> SOURCE PASSAGE
Advances in recording technology and a growing interest in video and audio capture for a variety of applications has created a growing market for point-of-view cameras, which can be clipped to a user's helmet or other clothing item or to equipment. The point-of-view camera can then be used to record images that approximately match the user's perspective when engaged in an activity.
Current state-of-the-art technology re-purposes small (approximately 1″×3″) security cameras for use as portable point-of-view cameras. Such a camera is illustrated in FIG. 1 and includes the following major components: a camera including a lens 12, a lens cover 14, a charge-coupled device (CCD) 16, a signal processor 18, a printed circuit board (PCB) 20, and a casing 22; the camera is connected to a cable 24 to which a video terminal 26 and power terminal 28 are coupled.
The current state-of-the-art, point-of-view camera (e.g., “helmet cam”) is coupled with the recording device (e.g., a camcorder) and other recording equipment, as illustrated in FIG. 2
, via the following eight detachable connections:
- 1) Connector pair 31 couples the power supply 40 with a power splitter 42.
- 2) Connector pair 32 couples a camera 44 with the power splitter 42.
- 3) Connector pair 33 couples a microphone 46 with the power splitter 42.
- 4) Connector pair 34 includes a video connector 48 of an audio/video cable 50 coupled with the RCA terminal of a BNC-to-RCA adapter 52.
- 5) Connector pair 35 includes a connector on the camera's video output cable 54 coupled with the BNC terminal of the BNC-to-RCA adapter 52.
- 6) Connector pair 36 includes a connector extended from the microphone 46 coupled with an audio connector 56 of the audio/video cable 50.
- 7) Connector pair 37 couples the audio/video cable 50 with a camcorder 58.
- 8) Finally, connector pair 38 couples the camcorder 58 with a remote control 60.
The BNC-to-RCA adapter 52 is required because the security cameras that were utilized as point-of-view cameras included BNC output connectors.
A wiring harness is herein described that can connect a camera, a power source and a recording device to enable transmission of power and electronic data signals therebetween with far fewer connections than have been employed in previous wiring configurations. The wiring harness includes a power cord having a connector that can be connected with the power supply, a recording cord having a connector that can be connected with a recording device, and a camera cord having a connector that can be connected with a camera. The camera cord is also coupled with the power cord so as to enable the camera to receive power from the power supply and with the recording cord so that the camera can transmit visual data from the camera to the recording device. Further still, a microphone can be integrated into the camera cord so that it can transmit audio signals to the recording device.
The camera can be mounted on a user's helmet, bicycle, weapon or other article of clothing or equipment (or directly to the user), and the user can then engage in an activity (e.g., sport, observation, demonstration, surveillance, combat, or broadcast entertainment/performance) and have the camera record an audio and video stream that closely matches the user's experience and observations. Alternatively, the camera can be mounted to another animate or inanimate host (other than the user) to record from an alternative perspective.

> YOUR INSTRUCTIONS
Continue the passage on the point-of-view camera wiring harness, starting after its final sentence.

> RECORDED DATA
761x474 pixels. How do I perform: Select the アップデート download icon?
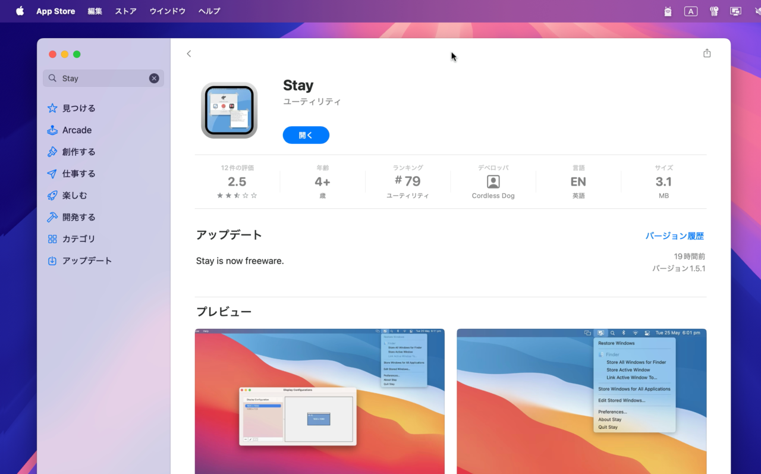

> ANSWER FOR THIS EXERCISE
BRIEF DESCRIPTION OF THE DRAWINGS
Advantages offered by embodiments of the apparatus and methods of this disclosure (referred to herein as the “new design”) over the current state-of-the-art apparatus, described above, include the following. The new design is better optimized for point-of-view camera applications and other uses. The reduced number of connections in the new design make the apparatus less confusing and cumbersome. The reduced number of connections, particularly between the recording device and the microphone and camera, also improves the integrity of signals transmitted to the recording device. A point-of-view camera utilizing the new design allows easy disconnection of the harness from the camera. Reduction in the number of separate components in the apparatus simplifies the system and reduces overall system weight and bulk. Fewer cables and reduced cable lengths in the new design can reduce the cable management problems that plagued the state-of-the-art apparatus. Multiple cable lengths can readily be provided via complementary use of an extension cord coupled with the camera. Finally, connection (i.e., plug-type) converters are no longer necessary to enable coupling and communication between components joined by the wiring harness.
In the accompanying drawings, described below, like reference characters refer to the same or similar parts throughout the different views. The drawings are not necessarily to scale, emphasis instead being placed upon illustrating particular principles of the methods and apparatus characterized in the Detailed Description.
FIG. 1 is a disassembled view of an existing camera.
FIG. 2 is an image of an existing audio-video recording apparatus.
FIG. 3 is an image of an audio-video recording apparatus of this disclosure.
FIG. 4 is an illustration of one embodiment of a wiring harness of this disclosure.
FIG. 5 is an illustration of another embodiment of a wiring harness of this disclosure.
FIG. 6 is an illustration of an extension cord for the wiring harnesses of FIGS. 4 and 5.
FIG. 7 is an image of a point-of-view camera mounted to a helmet.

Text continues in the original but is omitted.